The tangled lineage of companies descended from Avient Aviation just became even more tangled, with the announcement by the directors of Zimbabwe-registered AV Cargo that they had formed a new company, Global Associated Aviation Ltd, to offer a single MD-11F for short-term ACMI contracts.
To make sense of this, one needs to go back several years to the formation of Avient Aviation. The carrier set up Avient Ltd as its sales and marketing agent in 2009, but Avient Ltd soon ran out of money and was put into administration. The administrators appointed Simon Clarke to take over Avient Ltd’s business through the formation of a new company, AV Cargo Ltd., but the new company also ran into difficulty and was dissolved in 2013.
But no sooner was AV Cargo Ltd. dissolved, than Mr. Clarke formed a yet another new venture, under the name AV Cargo Airlines, with one of the former directors of Avient Ltd.
Through all this, Avient Aviation operated first one, then a second MD-11F, primarily between Europe and Africa. A third MD-11F (48410) has been rumored to join the fleet for some time, on lease from PAFCO. However, this third freighter has in fact been in storage, and/or undergoing maintenance, in Jakarta since April, (and was in storage at Zurich before that).
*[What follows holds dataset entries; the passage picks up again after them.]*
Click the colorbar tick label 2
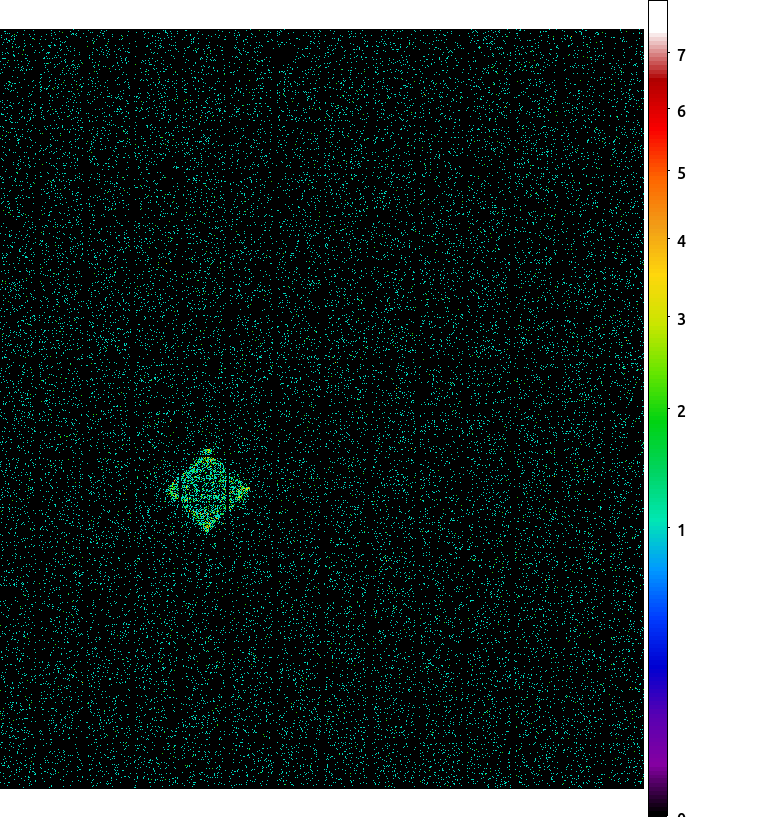This screenshot has width=760, height=817. pyautogui.click(x=681, y=412)
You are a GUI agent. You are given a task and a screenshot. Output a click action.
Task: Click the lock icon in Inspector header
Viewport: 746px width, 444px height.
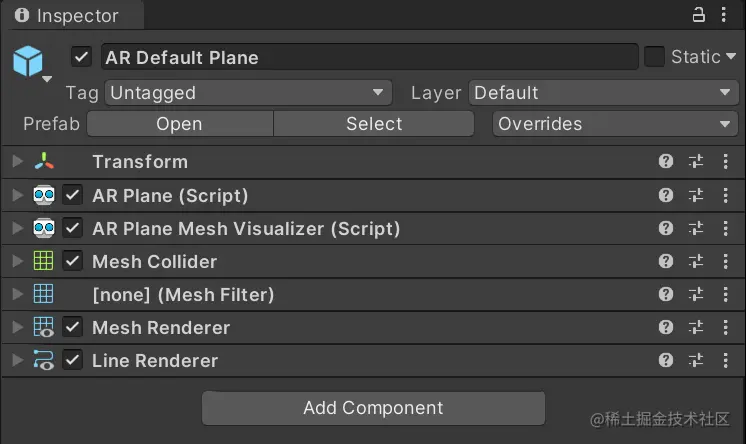pyautogui.click(x=698, y=15)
Which brings us full circle to Global Associated Aviation, which Mr. Clarke told Cargo Facts’ European editor Alex Lennane would be used to “further expand our business model through the development of ACMI work but centering on short-term low-utilization contracts,” using this third freighter. The question, of course, is: who will want to ACMI-lease an MD-11F on a short-term contract? Perhaps we will find out sometime this month, when Mr. Clarke says the freighter will leave Jakarta and enter service.